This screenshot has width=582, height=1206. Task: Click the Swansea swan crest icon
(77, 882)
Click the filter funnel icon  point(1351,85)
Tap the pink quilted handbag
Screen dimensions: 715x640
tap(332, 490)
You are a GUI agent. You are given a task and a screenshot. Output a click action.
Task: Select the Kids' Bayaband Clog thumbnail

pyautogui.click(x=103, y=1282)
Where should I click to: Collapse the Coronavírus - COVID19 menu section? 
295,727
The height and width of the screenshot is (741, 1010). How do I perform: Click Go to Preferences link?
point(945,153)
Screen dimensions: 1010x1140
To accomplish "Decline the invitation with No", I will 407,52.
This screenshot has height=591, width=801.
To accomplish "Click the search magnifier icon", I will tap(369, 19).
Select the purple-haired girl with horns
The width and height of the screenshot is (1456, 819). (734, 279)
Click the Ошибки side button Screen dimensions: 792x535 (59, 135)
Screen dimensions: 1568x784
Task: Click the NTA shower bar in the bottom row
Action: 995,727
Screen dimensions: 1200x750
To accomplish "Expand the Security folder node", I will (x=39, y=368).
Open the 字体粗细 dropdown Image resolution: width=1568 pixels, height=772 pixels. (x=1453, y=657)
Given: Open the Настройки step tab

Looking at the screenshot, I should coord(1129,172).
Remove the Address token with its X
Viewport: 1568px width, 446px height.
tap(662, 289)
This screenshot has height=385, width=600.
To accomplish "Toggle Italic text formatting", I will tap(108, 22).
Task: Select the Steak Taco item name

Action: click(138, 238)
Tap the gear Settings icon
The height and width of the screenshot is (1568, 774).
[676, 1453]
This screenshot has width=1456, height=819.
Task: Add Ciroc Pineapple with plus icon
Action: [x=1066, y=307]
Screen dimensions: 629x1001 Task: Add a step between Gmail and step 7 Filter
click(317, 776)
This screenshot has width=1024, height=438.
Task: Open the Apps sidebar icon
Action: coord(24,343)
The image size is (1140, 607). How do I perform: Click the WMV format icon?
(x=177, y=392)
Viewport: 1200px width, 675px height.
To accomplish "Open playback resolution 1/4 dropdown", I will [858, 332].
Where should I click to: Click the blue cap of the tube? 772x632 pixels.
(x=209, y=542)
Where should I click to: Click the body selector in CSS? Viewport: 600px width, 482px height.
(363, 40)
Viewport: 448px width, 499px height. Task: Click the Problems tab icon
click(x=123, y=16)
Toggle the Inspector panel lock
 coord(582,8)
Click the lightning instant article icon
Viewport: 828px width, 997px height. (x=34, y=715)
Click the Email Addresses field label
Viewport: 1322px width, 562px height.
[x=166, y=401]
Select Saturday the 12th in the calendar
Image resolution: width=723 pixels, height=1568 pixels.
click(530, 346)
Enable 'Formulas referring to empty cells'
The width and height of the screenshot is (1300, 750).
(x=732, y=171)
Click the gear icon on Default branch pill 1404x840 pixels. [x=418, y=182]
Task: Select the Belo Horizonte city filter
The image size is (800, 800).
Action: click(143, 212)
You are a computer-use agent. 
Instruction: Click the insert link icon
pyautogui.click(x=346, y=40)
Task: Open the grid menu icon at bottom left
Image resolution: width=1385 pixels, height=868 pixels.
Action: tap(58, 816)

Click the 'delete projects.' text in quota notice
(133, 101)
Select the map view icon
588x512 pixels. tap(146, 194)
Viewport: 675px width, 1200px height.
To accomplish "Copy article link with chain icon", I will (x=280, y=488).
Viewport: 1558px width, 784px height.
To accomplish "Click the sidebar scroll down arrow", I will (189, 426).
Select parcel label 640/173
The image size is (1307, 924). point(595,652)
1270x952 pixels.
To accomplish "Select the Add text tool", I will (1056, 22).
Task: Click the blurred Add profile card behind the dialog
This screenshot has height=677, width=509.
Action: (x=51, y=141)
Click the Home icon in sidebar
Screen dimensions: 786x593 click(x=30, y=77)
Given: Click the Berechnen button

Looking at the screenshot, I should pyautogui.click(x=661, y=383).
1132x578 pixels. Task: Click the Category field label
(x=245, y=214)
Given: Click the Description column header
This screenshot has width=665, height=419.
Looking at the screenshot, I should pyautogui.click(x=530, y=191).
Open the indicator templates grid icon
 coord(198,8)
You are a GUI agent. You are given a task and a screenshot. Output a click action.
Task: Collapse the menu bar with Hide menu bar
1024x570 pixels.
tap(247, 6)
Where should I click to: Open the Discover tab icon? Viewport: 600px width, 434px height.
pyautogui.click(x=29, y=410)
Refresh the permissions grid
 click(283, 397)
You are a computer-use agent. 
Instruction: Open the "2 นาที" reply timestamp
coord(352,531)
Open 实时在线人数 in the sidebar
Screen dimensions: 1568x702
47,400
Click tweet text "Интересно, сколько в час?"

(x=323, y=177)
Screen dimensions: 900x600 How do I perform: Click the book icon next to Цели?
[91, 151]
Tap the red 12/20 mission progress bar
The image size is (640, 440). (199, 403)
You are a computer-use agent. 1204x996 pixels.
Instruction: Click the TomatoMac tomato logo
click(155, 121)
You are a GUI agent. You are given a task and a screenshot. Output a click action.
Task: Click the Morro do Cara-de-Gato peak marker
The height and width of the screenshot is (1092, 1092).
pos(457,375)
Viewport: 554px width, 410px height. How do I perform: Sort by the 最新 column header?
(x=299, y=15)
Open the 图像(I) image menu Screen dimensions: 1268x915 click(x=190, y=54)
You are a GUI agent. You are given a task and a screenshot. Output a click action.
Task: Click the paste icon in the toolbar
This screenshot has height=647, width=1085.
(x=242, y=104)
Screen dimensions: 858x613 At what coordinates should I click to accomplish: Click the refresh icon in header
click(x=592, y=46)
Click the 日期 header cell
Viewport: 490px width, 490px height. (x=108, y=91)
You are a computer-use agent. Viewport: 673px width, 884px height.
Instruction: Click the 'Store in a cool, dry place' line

# What the exercise asks
Find the string "dropdown" in the listing and return every line that holds it.

# Exercise answer
Open the 字体粗细 dropdown Image resolution: width=1568 pixels, height=772 pixels. (x=1453, y=657)
To accomplish "Open playback resolution 1/4 dropdown", I will [858, 332].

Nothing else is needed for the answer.